KSI Atlas Diagnostic
Pre-registered severity-reporting consistency check; Part A failed; investigation parked.
The Staffordshire flags surfaced by this investigation are a separate data-quality issue; see Staffordshire data quality for that finding.
Decision register entries: 2026-05-22 — Standalone KSI atlas — parked and 2026-05-23 — Adjusted Part A rerun — parking confirmed
Question
Can a separate KSI (killed or seriously injured) count model produce a meaningfully different operational ranking from the all-injury model on the Open Road Risk study area?
Method
The investigation was pre-registered as a two-part diagnostic.
Part A tested whether KSI reporting was stable enough across police forces and years to justify a national-scope KSI model. It used the same snapped collision source that feeds road_link_annual.parquet, after the Stage 2 snap-method and snap-score filters. KSI was defined as collisions with collision_severity equal to fatal or serious. For each force/year cell, the diagnostic calculated the KSI-to-all-injury ratio and flagged rows where the year-on-year ratio change exceeded ±20%. A practical sensitivity flag also required an absolute KSI count change of at least 25 collisions, but the pre-registered verdict was based on the ±20% ratio rule.
Part B would have compared a standalone KSI modelling path against the all-injury ranking, including a predictor-set comparison and EB-shrunk Jaccard against the current ranking. Part B was conditional on Part A clearing the reporting-consistency gate.
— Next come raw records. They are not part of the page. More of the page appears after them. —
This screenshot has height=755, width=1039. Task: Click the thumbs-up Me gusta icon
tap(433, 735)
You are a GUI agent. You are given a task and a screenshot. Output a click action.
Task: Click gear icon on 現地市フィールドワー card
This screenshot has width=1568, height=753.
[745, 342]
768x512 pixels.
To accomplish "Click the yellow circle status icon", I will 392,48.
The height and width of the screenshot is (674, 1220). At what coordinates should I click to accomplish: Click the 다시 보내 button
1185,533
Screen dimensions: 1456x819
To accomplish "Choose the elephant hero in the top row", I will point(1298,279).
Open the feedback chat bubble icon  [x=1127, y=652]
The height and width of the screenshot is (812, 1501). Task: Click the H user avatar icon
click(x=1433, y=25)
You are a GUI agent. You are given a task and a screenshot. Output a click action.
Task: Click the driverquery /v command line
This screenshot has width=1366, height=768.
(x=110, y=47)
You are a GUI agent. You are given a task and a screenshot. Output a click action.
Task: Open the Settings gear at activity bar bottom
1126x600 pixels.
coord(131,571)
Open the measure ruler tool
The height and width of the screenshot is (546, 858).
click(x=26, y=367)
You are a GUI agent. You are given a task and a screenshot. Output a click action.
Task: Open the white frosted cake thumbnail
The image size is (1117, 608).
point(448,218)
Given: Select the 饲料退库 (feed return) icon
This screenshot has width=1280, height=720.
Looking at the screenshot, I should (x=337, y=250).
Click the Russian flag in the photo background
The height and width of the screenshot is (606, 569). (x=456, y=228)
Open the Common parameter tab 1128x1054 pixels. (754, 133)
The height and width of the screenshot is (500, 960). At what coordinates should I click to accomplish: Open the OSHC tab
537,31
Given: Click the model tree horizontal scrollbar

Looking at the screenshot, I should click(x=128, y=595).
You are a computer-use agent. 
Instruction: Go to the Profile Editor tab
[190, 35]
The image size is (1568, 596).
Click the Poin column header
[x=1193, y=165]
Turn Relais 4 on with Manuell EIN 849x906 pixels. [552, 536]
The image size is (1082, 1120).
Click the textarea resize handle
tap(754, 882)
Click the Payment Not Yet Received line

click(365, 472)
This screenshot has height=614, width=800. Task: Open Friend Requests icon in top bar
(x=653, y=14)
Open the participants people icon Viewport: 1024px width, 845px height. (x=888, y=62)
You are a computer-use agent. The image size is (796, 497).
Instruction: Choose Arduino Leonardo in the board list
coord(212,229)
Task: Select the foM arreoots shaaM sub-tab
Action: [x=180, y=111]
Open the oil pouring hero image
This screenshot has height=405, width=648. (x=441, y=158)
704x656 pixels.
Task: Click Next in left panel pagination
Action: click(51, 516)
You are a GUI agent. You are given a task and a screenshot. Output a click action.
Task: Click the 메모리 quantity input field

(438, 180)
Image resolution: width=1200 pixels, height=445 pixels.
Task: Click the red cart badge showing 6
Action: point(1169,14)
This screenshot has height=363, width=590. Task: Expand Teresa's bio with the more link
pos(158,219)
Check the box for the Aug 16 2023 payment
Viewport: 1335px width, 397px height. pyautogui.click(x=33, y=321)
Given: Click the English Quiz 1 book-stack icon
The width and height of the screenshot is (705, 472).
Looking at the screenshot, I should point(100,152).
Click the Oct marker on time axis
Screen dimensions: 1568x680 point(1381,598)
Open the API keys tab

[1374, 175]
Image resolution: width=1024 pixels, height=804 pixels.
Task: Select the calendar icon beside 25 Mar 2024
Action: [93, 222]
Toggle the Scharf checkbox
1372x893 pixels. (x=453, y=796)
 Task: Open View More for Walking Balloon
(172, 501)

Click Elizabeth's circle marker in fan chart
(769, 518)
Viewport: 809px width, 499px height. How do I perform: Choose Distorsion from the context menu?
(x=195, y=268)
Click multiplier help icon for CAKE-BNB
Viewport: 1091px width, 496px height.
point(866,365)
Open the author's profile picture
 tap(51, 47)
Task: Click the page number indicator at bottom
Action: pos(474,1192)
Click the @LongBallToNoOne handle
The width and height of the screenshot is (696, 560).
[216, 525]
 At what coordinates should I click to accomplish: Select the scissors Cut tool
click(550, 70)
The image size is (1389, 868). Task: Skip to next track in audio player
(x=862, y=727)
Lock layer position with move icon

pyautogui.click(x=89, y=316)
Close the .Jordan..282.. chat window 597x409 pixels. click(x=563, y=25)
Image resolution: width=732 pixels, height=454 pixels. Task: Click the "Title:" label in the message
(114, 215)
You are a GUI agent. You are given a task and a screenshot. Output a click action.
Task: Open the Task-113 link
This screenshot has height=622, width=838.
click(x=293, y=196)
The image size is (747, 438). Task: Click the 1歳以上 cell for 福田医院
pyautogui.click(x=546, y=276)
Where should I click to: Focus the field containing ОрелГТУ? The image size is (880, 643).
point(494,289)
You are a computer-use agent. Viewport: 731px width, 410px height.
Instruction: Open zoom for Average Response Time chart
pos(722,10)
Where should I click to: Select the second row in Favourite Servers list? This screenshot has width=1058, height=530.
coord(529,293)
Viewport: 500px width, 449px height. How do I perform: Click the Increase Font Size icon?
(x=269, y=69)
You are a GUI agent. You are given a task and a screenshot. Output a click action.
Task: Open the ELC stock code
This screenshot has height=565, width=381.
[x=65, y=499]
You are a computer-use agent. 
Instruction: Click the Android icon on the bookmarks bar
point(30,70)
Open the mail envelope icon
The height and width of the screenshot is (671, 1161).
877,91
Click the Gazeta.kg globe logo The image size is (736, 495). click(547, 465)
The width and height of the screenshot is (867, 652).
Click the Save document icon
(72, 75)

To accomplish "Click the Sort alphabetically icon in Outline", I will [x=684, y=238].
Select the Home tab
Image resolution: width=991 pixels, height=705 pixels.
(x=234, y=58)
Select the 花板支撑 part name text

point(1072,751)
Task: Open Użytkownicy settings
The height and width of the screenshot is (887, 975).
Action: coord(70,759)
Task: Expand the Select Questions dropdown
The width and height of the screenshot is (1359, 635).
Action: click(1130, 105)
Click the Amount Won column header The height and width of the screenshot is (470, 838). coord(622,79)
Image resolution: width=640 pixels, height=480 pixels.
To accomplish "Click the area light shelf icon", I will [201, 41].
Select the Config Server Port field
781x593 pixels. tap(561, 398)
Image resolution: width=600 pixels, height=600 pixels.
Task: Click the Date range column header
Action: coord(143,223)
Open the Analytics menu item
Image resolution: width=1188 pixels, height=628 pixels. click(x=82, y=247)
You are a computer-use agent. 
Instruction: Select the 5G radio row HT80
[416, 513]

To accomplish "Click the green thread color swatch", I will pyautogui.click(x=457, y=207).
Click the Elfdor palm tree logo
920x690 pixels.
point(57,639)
After the original Part A failed, a follow-up feasibility check confirmed that DfT severity-adjustment columns were available across the 2015–2024 study window. Part A was then rerun using an adjusted expected KSI target:
adjusted_expected_ksi = fatal_indicator + collision_adjusted_severity_serious
This adjusted target is probabilistic and aggregate-facing: it is an expected count, not a deterministic record-level KSI label. The same pre-registered ±20% year-on-year force/year ratio rule was retained unchanged.
Result
The original Part A diagnostic did not clear the reporting-consistency gate. Across 23 police forces and 2015–2024:
- 450,991 all-injury collision records were retained after Stage 2 snap filters;
- 99,559 were recorded KSI collisions;
- 28 force/year rows were flagged by the pre-registered ±20% rule;
- 26 of those also survived the practical sensitivity threshold.
The result was not mainly small-number volatility. The flag pattern was consistent with a mixture of the 2016–2019 CRaSH/COPA severity-reporting transition, Staffordshire-specific anomalies, and residual force-specific heterogeneity that did not collapse under tested restricted windows. The strict pre-registered verdict was: per-force handling required before KSI modelling is defensible.
The adjusted Part A rerun improved the result but did not reverse the verdict. Using adjusted expected KSI:
- total adjusted expected KSI was 114,817.3;
- the pre-registered flagged force/year rows fell from 28 to 15;
- the practical-sensitivity flagged rows fell from 26 to 13;
- residual flags remained concentrated in Staffordshire 2021–2024, the 2016–2017 CRaSH/COPA transition, and a scattered 2019 transition tail.
Because the adjusted rerun still failed the pre-registered consistency gate, Part B was not run. The standalone KSI atlas remains parked.
The Staffordshire flags are now treated as a source-data issue rather than a KSI modelling result. See Staffordshire data quality for the separate investigation.
Limitations
- The diagnostic tests reporting consistency, not whether KSI risk is substantively unimportant. It only says the available target is not yet stable enough for a defensible national-scope standalone model.
- The DfT-adjusted target is an expected count, not an observed integer count. Using it in a link-year model would require explicit target-definition, validation, and EB-shrinkage decisions.
- The KSI target is sparse at link-year level, so even a reporting-consistent target would need careful validation before operational ranking.
- The adjusted rerun does not prove that KSI modelling is impossible. It narrows the revisit path: use a restricted window, treat Staffordshire as out of scope by default, and re-derive the modelling and EB assumptions for expected-count targets.
Revisit condition
Reopen the KSI atlas only if one of the following happens:
- the adjusted Part A diagnostic is rerun on a restricted window, such as 2019–2023 excluding Staffordshire, and clears the pre-registered ±20% threshold, with explicit methodology for expected KSI at link-year grain and EB shrinkage; or
- DfT publishes a corrected historical Staffordshire series for the acknowledged 2017–2023 under-reporting issue, and the full-window adjusted diagnostic then passes.